A Nova Scotia artist has drawn inspiration from veterans and is incorporating them into his art.

Wherever Jim Fraser goes, his sketch pad is never really far behind.

“Basically, I dabbled in water colors and oil paintings and air brushings and stuff like that there, but I've always gone back to the sketching because it's my first love, my first favorite,” says artist Jim Fraser.

Fraser uses photographs to draw his sketches, which take anywhere from a few days to a week to complete. His goal is to bring as much detail as he can to the portraits.

Fraser says he's drawn to what he calls “those who've lived a hard life.”

“I do a lot of elderly people, mostly because their story is right on their face, right, with the lines. They've earned every line in their face. From an old farmer to an old fisherman, to maybe somebody that is homeless, that has had that type of hard life,” says Fraser.

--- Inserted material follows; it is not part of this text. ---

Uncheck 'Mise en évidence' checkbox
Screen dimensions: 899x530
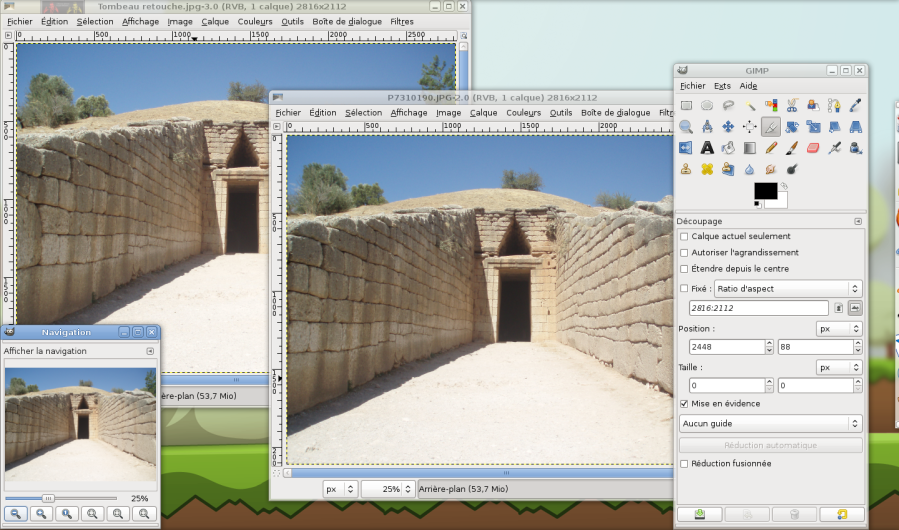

Fraser decided to use his talents to honour veterans.

“Mostly because I know what they've done for us. I know what they've sacrificed for us,” says Fraser.

Dennis Chipman is the recreation therapist at the Northumberland Veterans Unit in Pictou, N.S. He says Fraser's work is another way of keeping the veterans' legacies alive.

“The artist is so talented to, you know, draw a veteran, encapsulate what it means, what remembrance means to our veterans, and the symbolism behind all that. I think it was a very powerful thing,” says Chipman. “He had told me that he's after doing sketching of veterans in the past, and that he would do a couple, at no cost to us, and he'd have one drawing in particular done before Remembrance Day.”

That portrait will be unveiled Wednesday at a Remembrance Day service at the Northumberland Veterans Unit.

Fraser says he plans on doing five more veteran sketches and they will be ready in time for Remembrance Day next year.